Alla serata del 26 luglio, al Giardino di Scidà, lo spettacolo non sta all'inizio e non sta alla fine. Sta nel mezzo. Prima, sulla strada, allo spettatore vengono consegnate delle cuffie e gli si chiede di attraversare in silenzio una casa. Dopo, tornato all'aperto, gli si chiede di soppesare una piccola scatola e di dare un nome a ciò che ha attraversato. Fra questi due gesti va in scena Ave Maria, prima nazionale. Chi guarda non assiste soltanto a uno spettacolo: compie un rito, e nel cuore di quel rito ne vede rappresentato, sulla scena, l'esatto contrario.
Quella casa non è un teatro. L'appartamento con il suo giardino, in via Randazzo 27 nel quartiere Borgo, faceva parte del patrimonio illecito di Nitto Santapaola, capomafia di Catania: intestato in modo fittizio a un prestanome, denaro sporco trasformato in mattone. È lo stesso Santapaola condannato all'ergastolo come mandante dell'omicidio di Giuseppe Fava, il giornalista fondatore de I Siciliani, ucciso il 5 gennaio 1984. Confiscato e affidato dal Comune, quel bene è oggi gestito da I Siciliani Giovani — l'associazione e il giornale che da trent'anni continuano il lavoro di Fava — con l'Arci, il Gapa, la Fondazione Giuseppe Fava. Porta il nome di Giambattista «Titta» Scidà, presidente del Tribunale per i minorenni di Catania, che leggeva la devianza dei ragazzi come sintomo di povertà, abbandono e mafia. Il denaro di chi ordinò quella morte, diventato muri, è tornato a chi quella morte non ha mai smesso di raccontare.

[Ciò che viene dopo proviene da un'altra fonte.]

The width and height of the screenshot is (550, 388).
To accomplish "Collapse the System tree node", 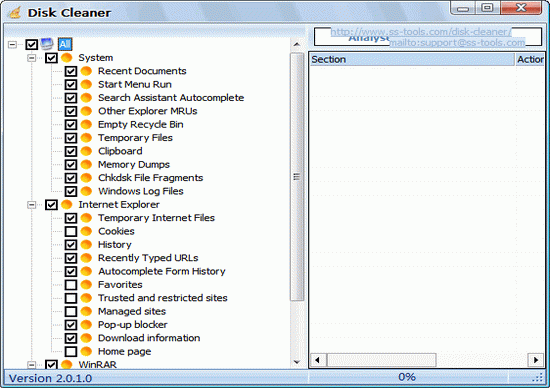I will [32, 58].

Via Randazzo è uno dei 1789 beni sottratti a Cosa Nostra a Catania. In quella cifra c'è un'eco che Claude Lefort ci aiuta a sentire: 1789 è l'anno in cui, in Europa, il potere perde il proprio corpo. Fino ad allora il potere era incarnato nel corpo del re; con la rivoluzione democratica si disincarna e diventa quello che Lefort chiama un luogo vuoto — un posto che si può occupare a tempo, mai possedere per sempre, sempre contestabile. La mafia fa l'esatto contrario: quel posto lo riempie, lo attacca a un corpo, a una famiglia, a un nome, e lo dichiara intoccabile. Confiscare quelle stanze ha voluto dire svuotarle di nuovo; affidarle a chi vi porta inchiesta e parola pubblica ha voluto dire riaprirle. Prima ancora di ospitare un rito, il Giardino ha già compiuto quel movimento: da luogo pieno e consacrato dal potere a luogo vuoto e comune.

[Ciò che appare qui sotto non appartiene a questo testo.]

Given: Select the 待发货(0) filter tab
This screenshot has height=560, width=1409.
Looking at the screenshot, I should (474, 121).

Il primo tempo del rito chiede allo spettatore di rifare quel passaggio con il corpo. È un rito di passaggio nella forma che Arnold Van Gennep descriveva in tre momenti — separazione, margine, aggregazione. Con le cuffie e una guida muta in camice bianco lo spettatore si separa dalla propria condizione ordinaria ed entra nell'interno segnato dal potere; la voce registrata gli fa sentire il peso del corpo su una gamba, la temperatura, la soglia, la storia depositata nelle pareti; l'oscurità e lo stretto lo spogliano dei ruoli con cui è arrivato, in quella sospensione che Victor Turner chiama liminalità. Poi la riemersione nel giardino, e per una sera una piccola comunità di pari: la communitas di Turner, il legame orizzontale tra persone che hanno attraversato insieme la stessa soglia — quella che la voce, nel copione, chiama «una laica sacralità che ci unisce». Qui il primo tempo si chiude. Un farmacista consegna a ciascuno una scatola: «Tieni, ti affido questo farmaco. Abbine cura almeno per il tempo in cui rimarrai qui». Dentro, un bugiardino e una bustina di terra del Giardino.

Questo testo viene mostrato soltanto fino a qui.